Der Gott fährt in den Mund hinein
Münchens Staatliche Antikensammlungen haben sich zum Jubiläum ein schönes Geschenk gemacht
Bayerns Landeshauptstadt und ihre Kunstmuseen von Rang – wer denkt da nicht an die Pinakotheken oder ans Lenbachhaus? Dagegen steht eine andere Münchner Adresse, deren Sammlung ebenso Weltgeltung besitzt, weniger im Fokus der Wahrnehmung, vielleicht, weil die fensterlose Fassade etwas abweisend wirkt. Die Rede ist von den Staatlichen Antikensammlungen am Königsplatz, ein Museum, das vor 50 Jahren hier an der Südseite des Platzes die Tore öffnete.
Die Sammlung ist antiken Kunstwerken von kleinem Format gewidmet, und ihre Bedeutung beruht vor allem auf dem Schatz an griechischen Vasen.
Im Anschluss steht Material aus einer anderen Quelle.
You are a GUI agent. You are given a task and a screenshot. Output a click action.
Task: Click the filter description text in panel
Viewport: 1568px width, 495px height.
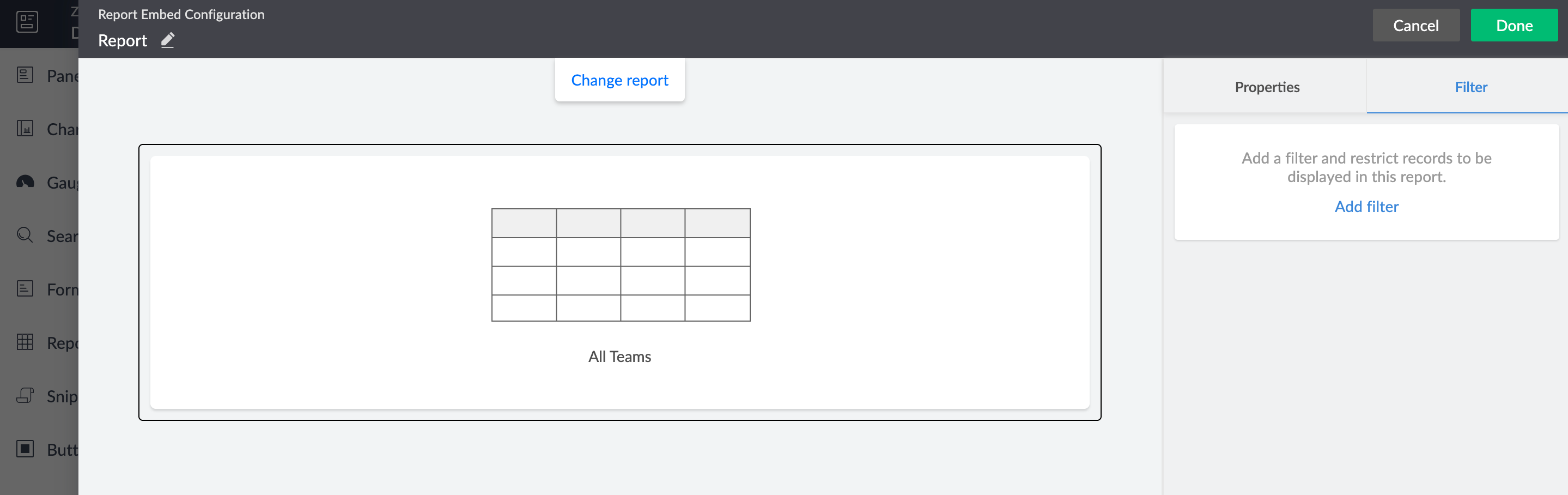coord(1366,167)
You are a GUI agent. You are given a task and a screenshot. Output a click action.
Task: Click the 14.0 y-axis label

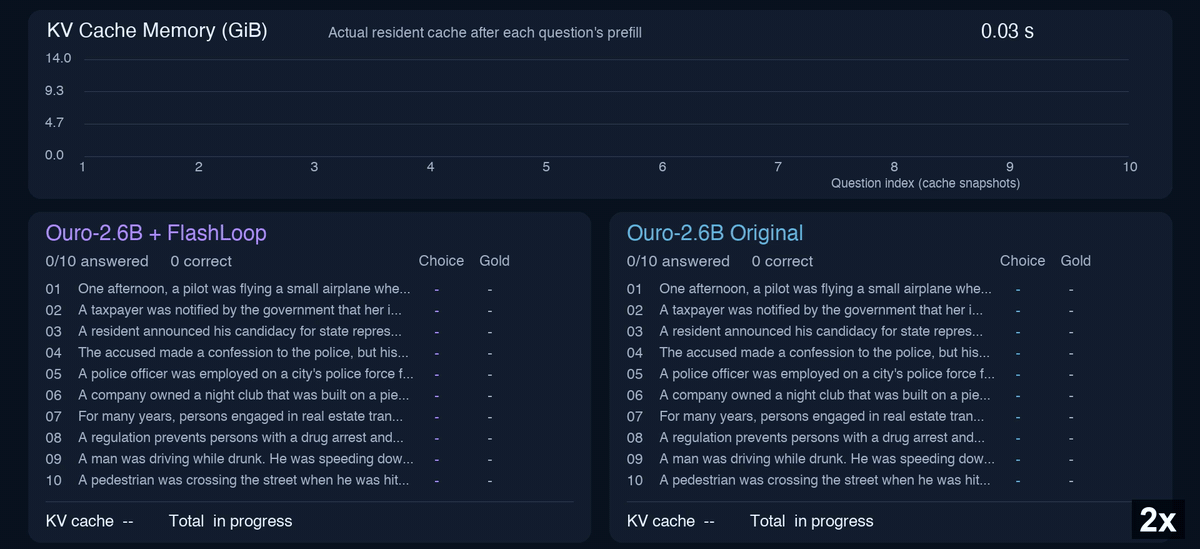tap(58, 58)

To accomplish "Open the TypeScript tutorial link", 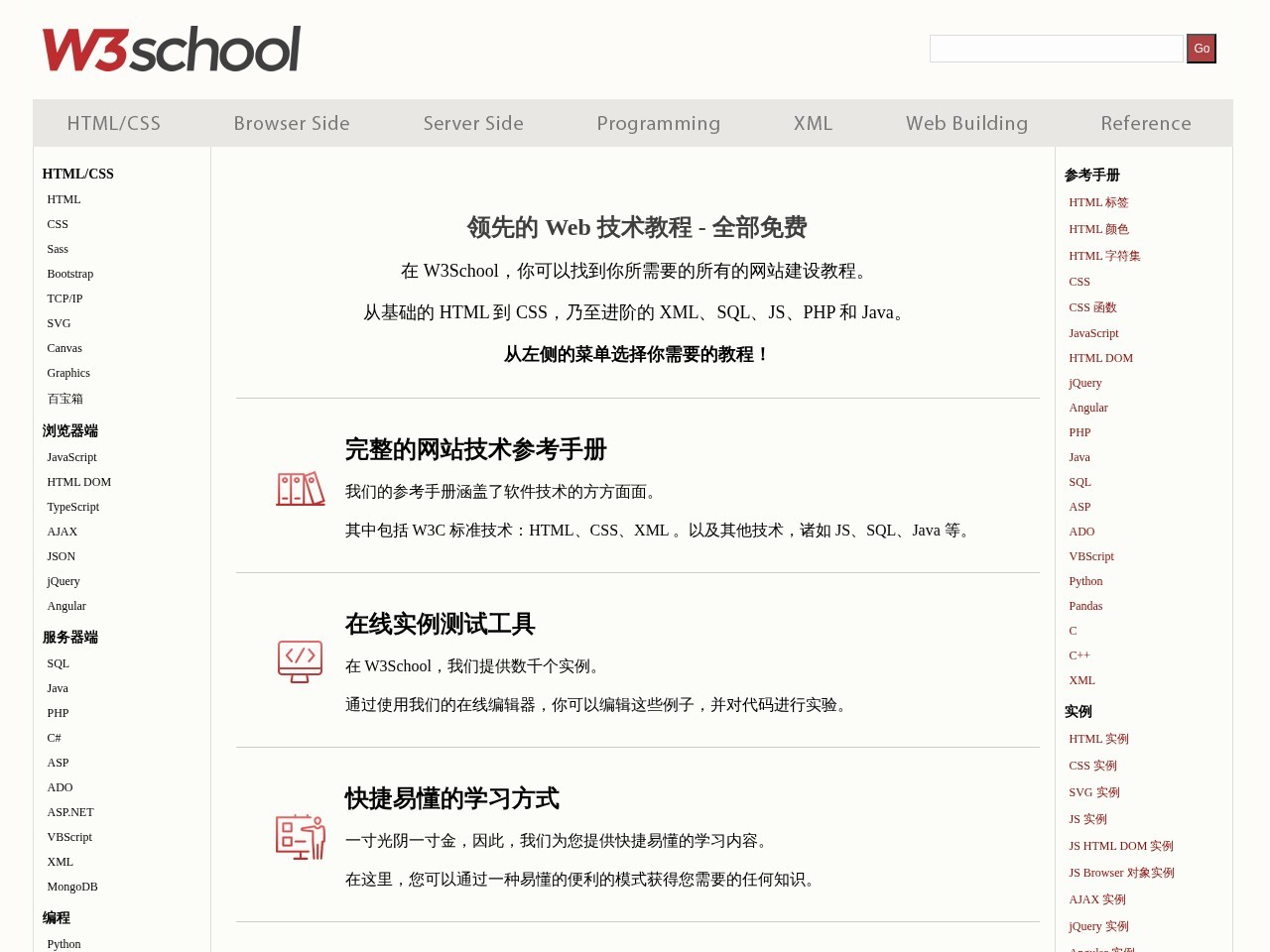I will (x=72, y=507).
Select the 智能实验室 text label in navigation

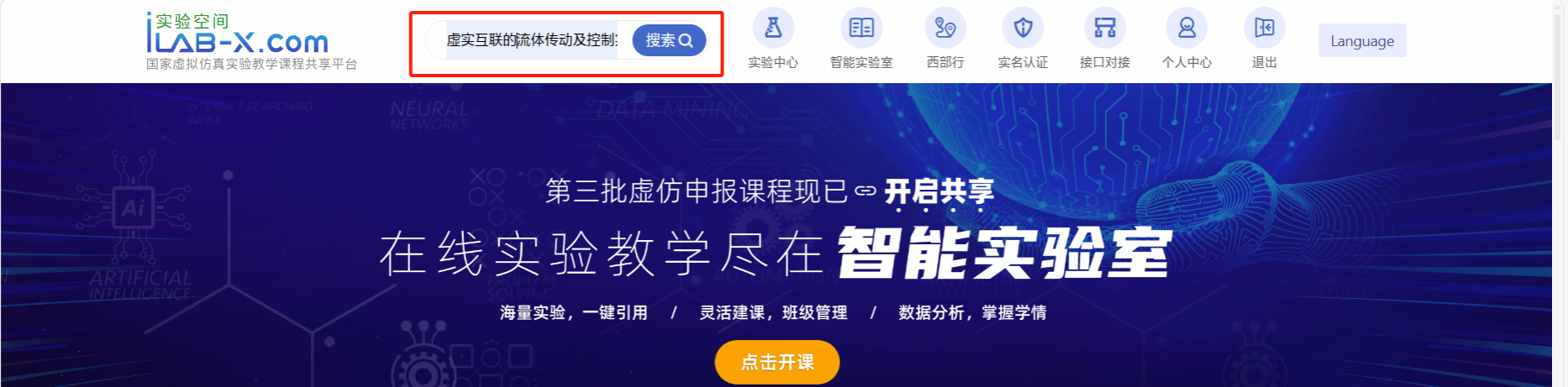(x=861, y=62)

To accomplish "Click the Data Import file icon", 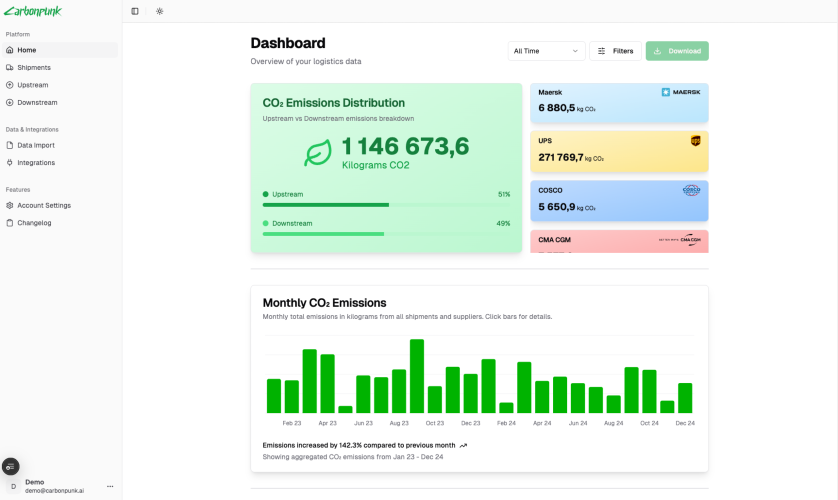I will [10, 145].
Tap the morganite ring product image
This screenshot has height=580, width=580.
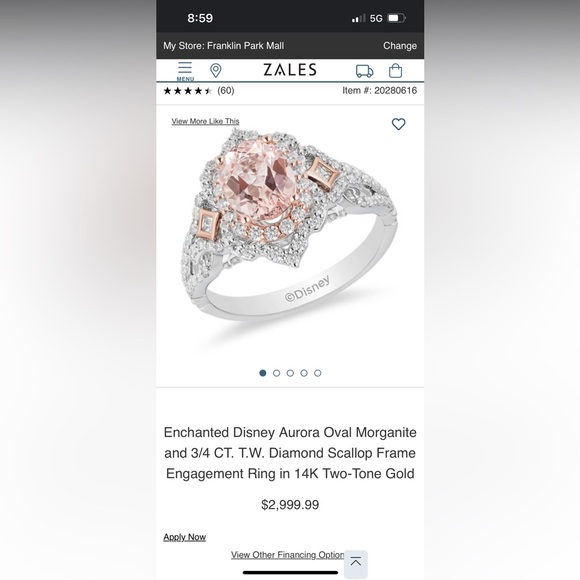point(290,226)
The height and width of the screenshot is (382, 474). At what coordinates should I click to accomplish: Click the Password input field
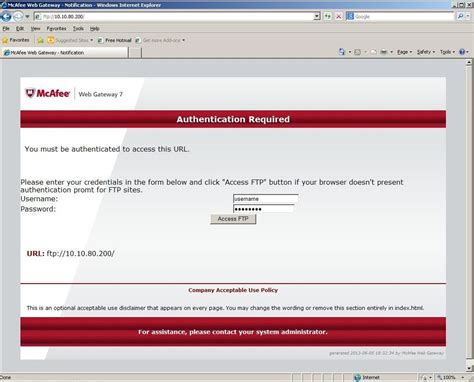pos(263,209)
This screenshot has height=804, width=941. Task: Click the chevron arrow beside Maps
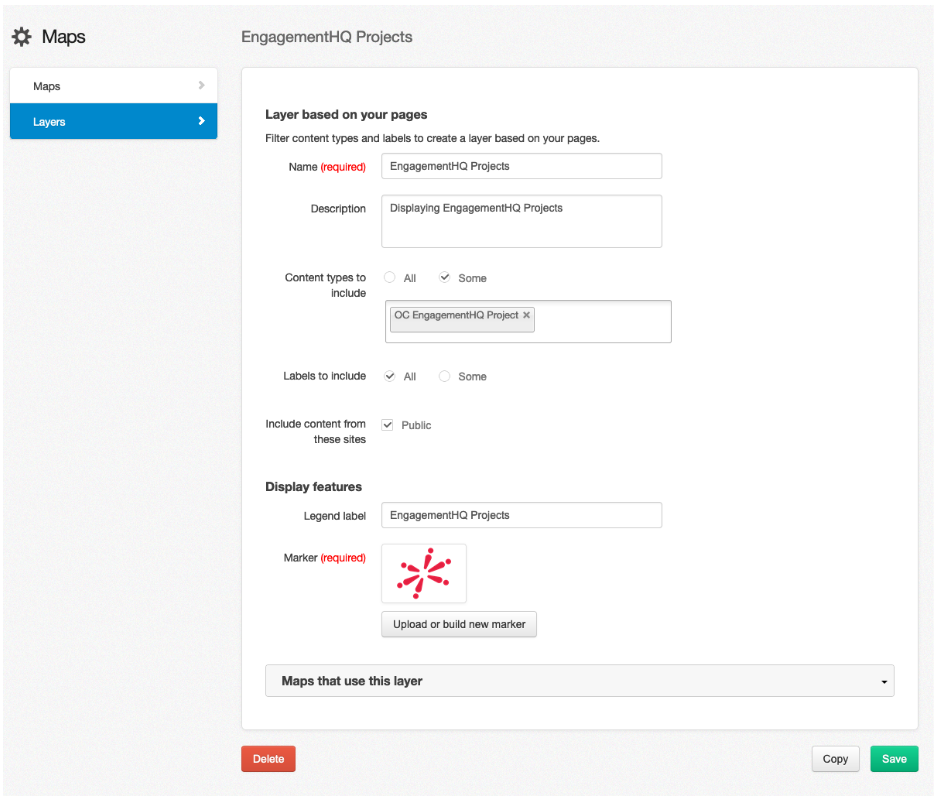coord(203,85)
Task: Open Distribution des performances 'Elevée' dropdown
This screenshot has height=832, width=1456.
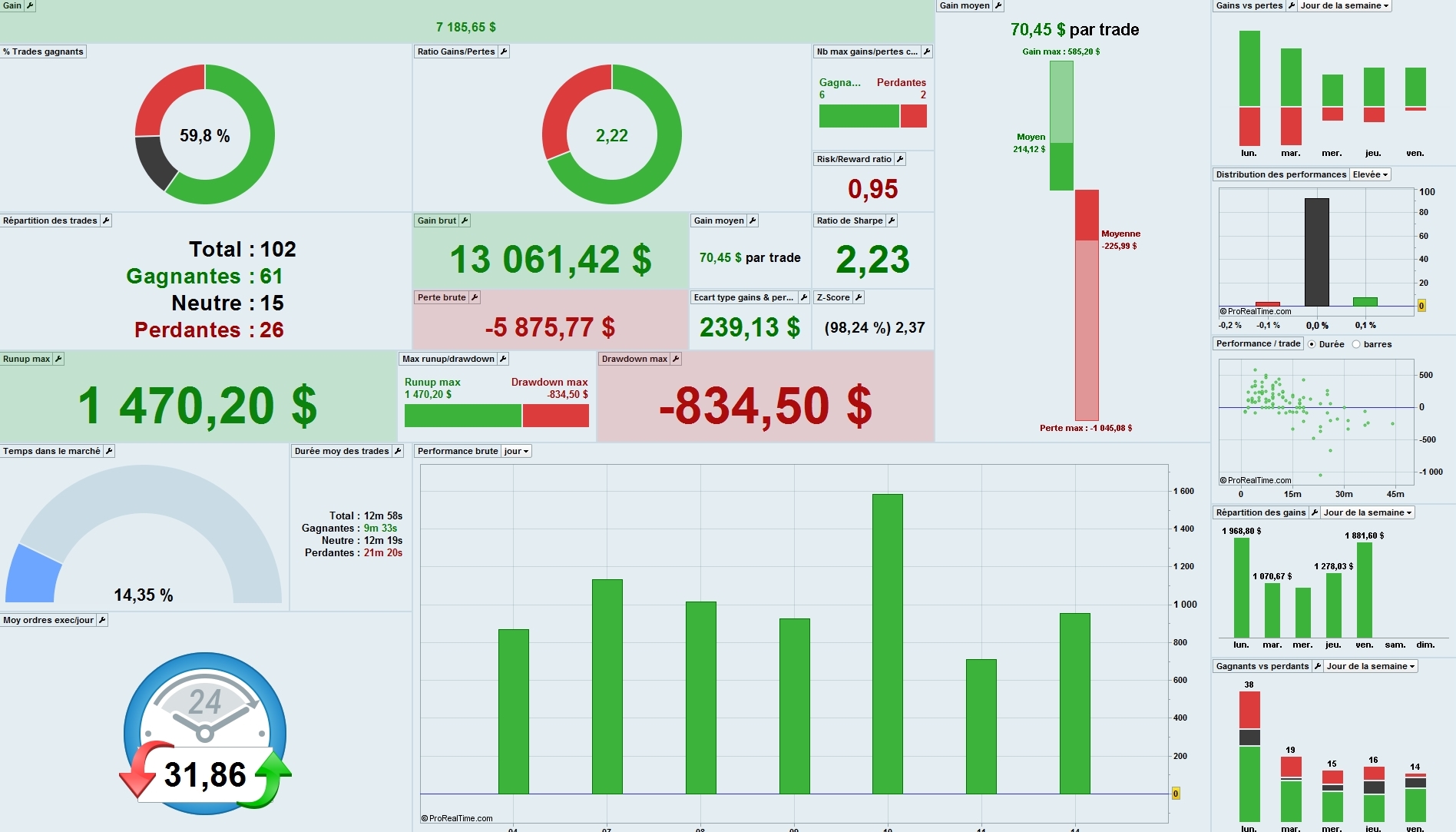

Die Geschichte dieses Bestandes reicht, wie die so vieler anderer Kunst in München, zurück auf Ludwig I. Die Ankäufe, die der Kronprinz und spätere Monarch auf Anraten kundiger Berater wie Johann Martin Wagner oder Leo Klenze vor allem in Italien tätigen ließ, sichern der Münchner Vasensammlung bis heute ihren bemerkenswerten Umfang und ihre Qualität. Doch auch an kleinformatigen Ton- und Bronzeskulpturen, an filigranen Goldschmiedearbeiten sowie an erlesener Glaskunst haben die Staatlichen Antikensammlungen Außergewöhnliches zu bieten, was auch bedeutenden Schenkungen zu verdanken war wie dem Vermächtnis des Antikensammlers James Loeb.
Nicht immer war das antike Kleinformat in München unter einem Dach vereint. Die Vasen hatten seit Ludwigs Zeiten ihren Platz im Erdgeschoß der Alten Pinakothek, weitere Kunst lagerte anderswo in der Stadt. Es war eine Folge des Weltkriegs und seiner Zerstörungen, dass die antike Kleinkunst schließlich am Königsplatz zusammenfand, in jenem von Georg Friedrich Ziebland entworfenen Bau, der seit seiner Errichtung als Ausstellungshaus für zeitgenössische Münchner Kunst gedient hatte. Im Frühjahr 1967 eröffneten hier dann die Staatlichen Sammlungen und bilden seither mit der Glyptothek gegenüber, die der großformatigen Skulptur vorbehalten ist, ein gewichtiges Antiken-Ensemble im Herzen Münchens.
Zum Jubiläum ist nun ein reich bebildeter Band über die Sammlungen erschienen, geschrieben von Florian Knauß, Direktor beider Häuser am Königsplatz. In hinreichender Ausführlichkeit werden hier die Meisterwerke des Bestandes vorgestellt, vorneweg natürlich die Vasen, ein Begriff, der, wie erklärt wird, die gesamte Formenvielfalt griechischer Tongefäße umfasst. Doch besticht diese Kunst nicht nur durch ihr Design, sondern ganz wesentlich auch durch ihre Malerei. Ein Glanzstück der Sammlung ist etwa die Dionysos-Schale des Meisters Exekias (um 530 v. Chr.). Auf orangeroten Grund schwimmt ein Segelschiff, darin liegt schwarzfigurig der Gott Dionysos. Um die Wirkung des Bildes begreifen zu können, erklärt Florian Knauß, müsse sich der Betrachter in einen Zecher versetzen, der, die Schale am Mund, desto mehr von der Darstellung erkennt, je mehr er den Wein in sich aufnimmt – bis am Ende der Gott geradezu in den Rachen hineinzufahren scheint. So anschaulich dem Leser nahegebracht, wird die Kunst der Antike lebendig, macht sie Lust auf weitere Vertiefung in dem schönen Band – und auf Inaugenscheinnahme der Originale im Museum.
Das Buch - Florian Knauß: Die Kunst der Antike. Meisterwerke der Münchner Antikensammlungen. C.H. Beck, 288 S., 28 €.
Das Museum - Die Staatlichen Antikensammlungen am Königsplatz sind Di bis So von 10 bis 17 Uhr (Mi bis 20 Uhr) geöffnet.